Krefeld "Sprache als Schlüssel in die Gesellschaft"

Krefeld · Der Lions Hilfsfonds bietet 48 Flüchtlingen in einem ehrenamtlichen Projekt Deutschkurse an. Der Andrang ist groß.

 48 junge Menschen aus Syrien, dem Libanon, Iran, Irak und Afghanistan nutzen derzeit das Sprachangebot. Auch "Zeitung" steht auf dem Lehrplan.

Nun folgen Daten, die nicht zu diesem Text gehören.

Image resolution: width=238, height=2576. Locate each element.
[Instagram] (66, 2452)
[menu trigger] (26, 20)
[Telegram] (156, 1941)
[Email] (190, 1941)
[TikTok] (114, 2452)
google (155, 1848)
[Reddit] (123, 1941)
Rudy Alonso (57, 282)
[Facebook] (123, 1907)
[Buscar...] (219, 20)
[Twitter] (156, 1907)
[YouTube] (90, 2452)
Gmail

48 junge Menschen aus Syrien, dem Libanon, Iran, Irak und Afghanistan nutzen derzeit das Sprachangebot. Auch "Zeitung" steht auf dem Lehrplan.

Foto: Lammertz

Für Ali ist alles ganz spannend. Seit mehr als einer Stunde sitzt der kleine Araber auf einem großen Stuhl neben seinem Vater. Der ist voll konzentriert. Er ist einer von knapp 3000 Flüchtlingen, die derzeit in Krefeld leben. Für ihn ist klar: Er will Ali ein Leben in Deutschland bieten. Dafür will er zügig die deutsche Sprache lernen. Zweimal in der Woche, montags und mittwochs, drückt er deshalb für jeweils vier Stunden die Schulbank. Das ermöglicht ihm der Lions Hilfsfonds Krefeld - unbürokratisch und ehrenamtlich. Und weil Ali zu jung für die Schule ist und noch keinen Platz im Kindergarten hat, kommt er ebenfalls mit. Selbst das ist kein Problem.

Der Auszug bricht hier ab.